Como puede notarse, el colorido, los olores y sabores, el simbolismo y la arraigada tradición hacen de estas fechas una verdadera fiesta. (A la que, tampoco puede negarse, se han sumado elementos del «Halloween», tal como lo viven en EE.UU.)

(Comparto la imagen de nuestra ofrenda de este año, y que adorna nuestra casa en un rincón del norte de Chile, a muchos kilómetros de nuestro país, pero muy cerca de sus tradiciones. El «pan de muerto» que en México puede comprarse en cualquier lugar, aquí fue preparado por nosotros mismos, ya que, como es natural, no hay otra manera de conseguirlo…)

He de reconocer que en algún momento de la charla con mi colega en la Universidad me sentí un poco extraña por lo que le estaba relatando con tanta convicción, ya que eso que es «natural» para nosotros, para otras personas no deja de ser, por decir lo menos, peculiar.

Pero, desde entonces y hasta ahora, mi familia y yo hemos repetido ese relato más de una vez porque son muchas las personas interesadas en conocer más a fondo, y de «viva voz» de unos mexicanos, lo que implica esta tradición, y aún más porque se ha difundido en una visión medio «gringa», sin ningún matiz despectivo, medio mexicana, a través de diversas cintas, entre ellas «El libro de la vida» (Del Toro, 2014) y «Spectre 007» (Mendes, 2015). Y nosotros lo compartimos gustosamente. Y, cómo negarlo, también con un toque agridulce de nostalgia, porque la carga emotiva de esa tradición es intensa, especialmente cuando se vive en la distancia.

Sin embargo, es una experiencia irremplazable que puede constatar cualquier mexicano que haya puesto una ofrenda (en compañía de sus hijos), sea en el territorio nacional o fuera de él; con los elementos básicos, supliendo o improvisando lo que no se encuentra en el lugar donde reside, colocando las imágenes de los miembros de su familia que ya están en otro plano existencial y que, mediante ese espacio colorido y simbólico que dedica en su hogar, da continuidad a una tradición y abre la puerta a un nuevo encuentro: a la fiesta en la que celebramos, agradecemos y recordamos la vida, eterna vida, de nuestros muertos.

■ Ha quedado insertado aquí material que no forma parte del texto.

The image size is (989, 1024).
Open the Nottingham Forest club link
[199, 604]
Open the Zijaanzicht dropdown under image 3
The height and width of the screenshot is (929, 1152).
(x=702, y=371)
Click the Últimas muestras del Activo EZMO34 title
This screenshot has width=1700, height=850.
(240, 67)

Si te interesa utilizar algún dato de este texto o la totalidad del mismo, puedes citarlo de la siguiente manera:

Castellanos Moreno, Ericka. (31 de octubre de 2016).  Día de Muertos, entre la tradición y el recuerdo [Entrada en blog] En: Magistra sum (et mundi nihil alienum me est!) Recuperado en: https://magistrasumecm.blogspot.cl/2016/10/dia-de-muertos-entre-la-tradicion-y-el.html [Consulta: fecha en que hayas accedido a esta entrada)

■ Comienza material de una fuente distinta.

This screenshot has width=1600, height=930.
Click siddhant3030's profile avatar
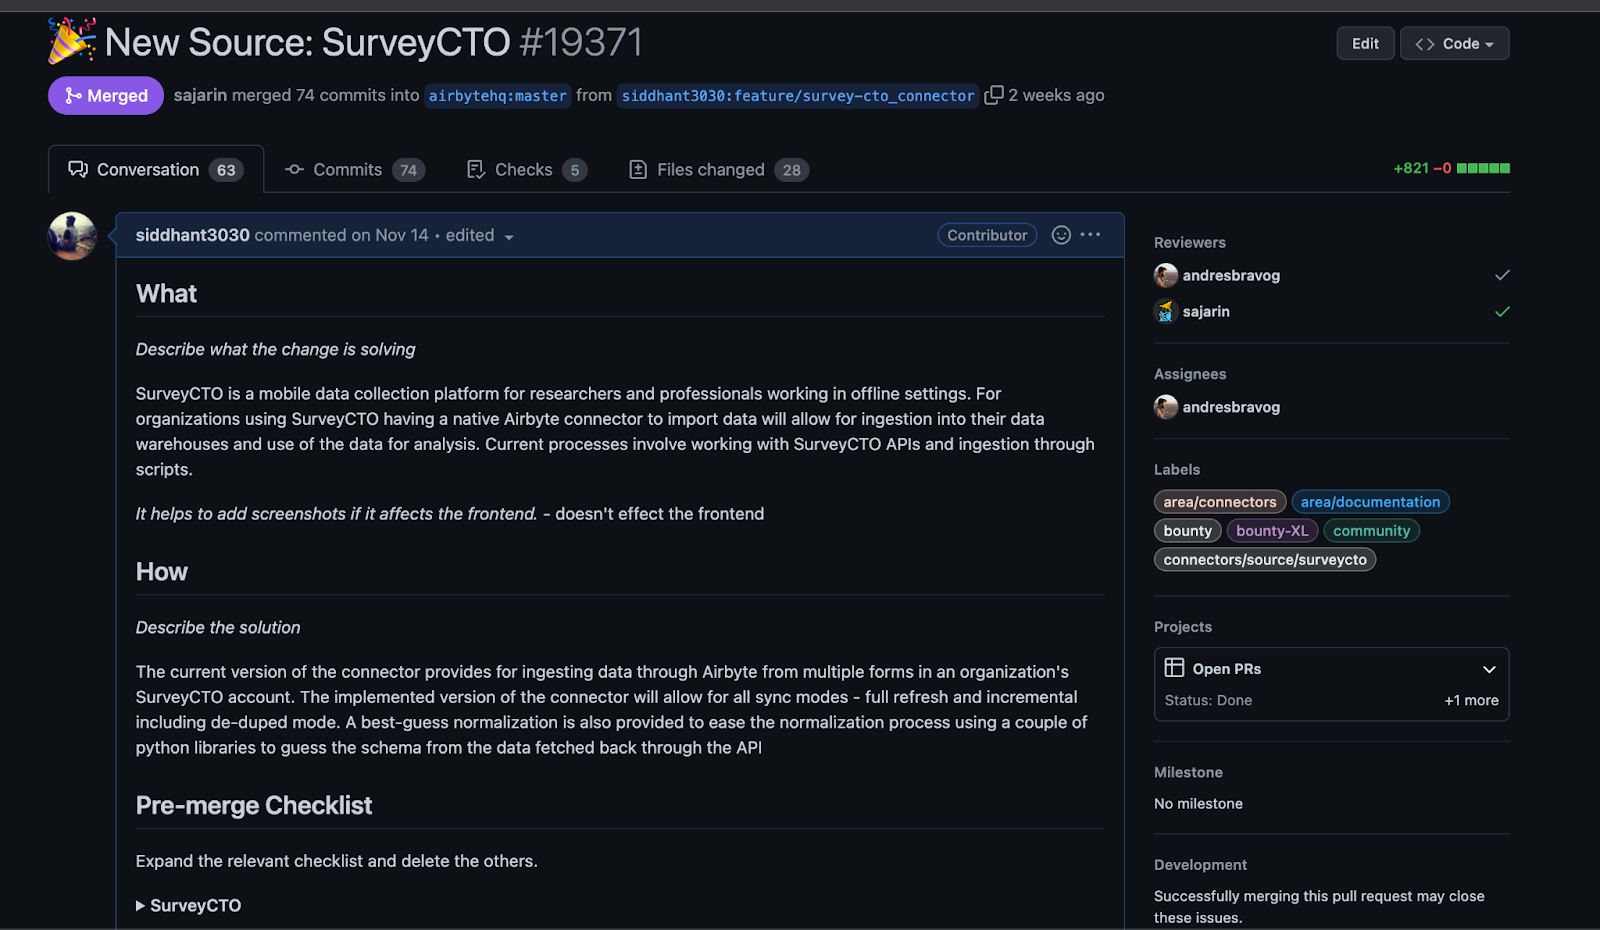coord(72,236)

Espero que la nota haya sido de su agrado. Ahora me despido con una travesura mía en forma de CALAVERAS:

Muerte me llaman y voy llegando / tranquila por el camino

Solita vengo escuchando / a los del Choro Matutino.

La pasan muy divertido /según a mi me parece

Y por algo yo he  venido / a llevarlo al Juanjo Arrese.

La Catrina muy sonriente / al Vasco se lo llevó

Y el Atlétic Cuernavaca / con uno menos se quedó.

Cuando lo tenga frito / lo pongo con el montón.

Vuelvo y la llevo a la Viri / y la dejo en el panteón.

No habrá pelea ni riña / en esta linda redada

Pues ya me llevo a la niña / de la alegre carcajada,

Cuando la Viri se ríe / nos alegra el corazón

Por eso yo me la llevo / para alegrar el panteón.

Paco Santilllan no se salva / aunque vino muy florido

Lo mismo lo he de llevar / a su panteón preferido.

Y no es que me haya olvidado / de Mauricio el productor

Tiene un lugar reservado / en una tumba que es un primor.

En su gira la huesuda / se lleva al Profe Isaías Cano de un aventón

Y lo regresa en forma ruda / pues dice que es muy gruñon.

 Mi sombra me anda siguiendo / desde que empecé a caminar

Y si la Flaca me lleva / ¡pobrecita ¡ con quien va a andar.

Calaca si me estas buscando / tranquilo te he de esperar

En el Choro Matutino / yo he venido a declamar.

Huesuda… ya me despido con poesía / te lo digo sin temor

Yo soy el Lungo García / y te dejo mis versos con mucho amor.

 

Es todo por ahora, será hasta la próxima entrega.